**PAGE:**
--

2009= The Grand Climate Test of Homo Sapiens

The end of this year is the moment the United Nations will meet in Copenhagen, which should reveal whether humanity is really in for beating climate change. Leading to Copenhagen lays a difficult path, paved with high ambitions. If all goes well, a money machine will be installed at the core of the UN, which allow developing countries to undergo an accelerated green economic development. But first the rich countries need to make binding promises on the amounts of greenhouse gases they will emit less.


“At high tide, the sea shore keeps reaching deeper inland”, Makereta Komai from the Fiji islands reports. “The fields are salinising and the farmers are being forced to move further uphill. This requires a different livelihood.” Mauritius and the Seychelles are convinced they will soon lose their coasts, their strongest touristic selling point and source of income. The small island states Tuvalu and the Maldives are already negotiating permanent migration. In many countries, climate change is no longer a theoretical debate, but a daily reality. It is they who can already experience what the rest of the world will in the future.

“When the Climate Convention was made in 1992, we possessed none of the scientific evidence which we have today”, Yvo De Boer, secretary-general of the UN-Climate Convention, explains. “Now we know that climate change is inevitable. It is now of primal importance to act quickly. So far, only small steps have been taken.” The Belgian climate scientist Jean-Pascal Van Ypersele is posing the matter more strongly: “If we want to keep the temperature rise from exceeding two degrees, the global production of greenhouse gases needs to go down as from 2015. As a consequence, we have seven years to meliorate the current course of action.”

--

**DATASET SECTION:**
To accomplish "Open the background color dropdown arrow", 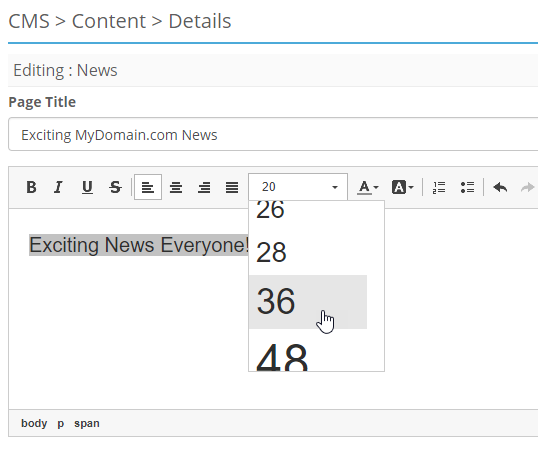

--

**WHAT IS ASKED:**
Decide whether each statement below agrees with the article on the Copenhagen climate test, answering yes or no and quoting the deciding words of the article.
1. According to Yvo De Boer, the scientific evidence available today was already in hand when the Climate Convention was made in 1992.
2. The small island states Tuvalu and the Maldives are already negotiating permanent migration.
3. Jean-Pascal Van Ypersele says global greenhouse gas production needs to go down as from 2015 to keep the temperature rise from exceeding two degrees.

**ANSWER TO THIS PROBLEM:**
1. No: "we possessed none of the scientific evidence which we have today"
2. Yes: "The small island states Tuvalu and the Maldives are already negotiating permanent migration."
3. Yes: "If we want to keep the temperature rise from exceeding two degrees, the global production of greenhouse gases needs to go down as from 2015."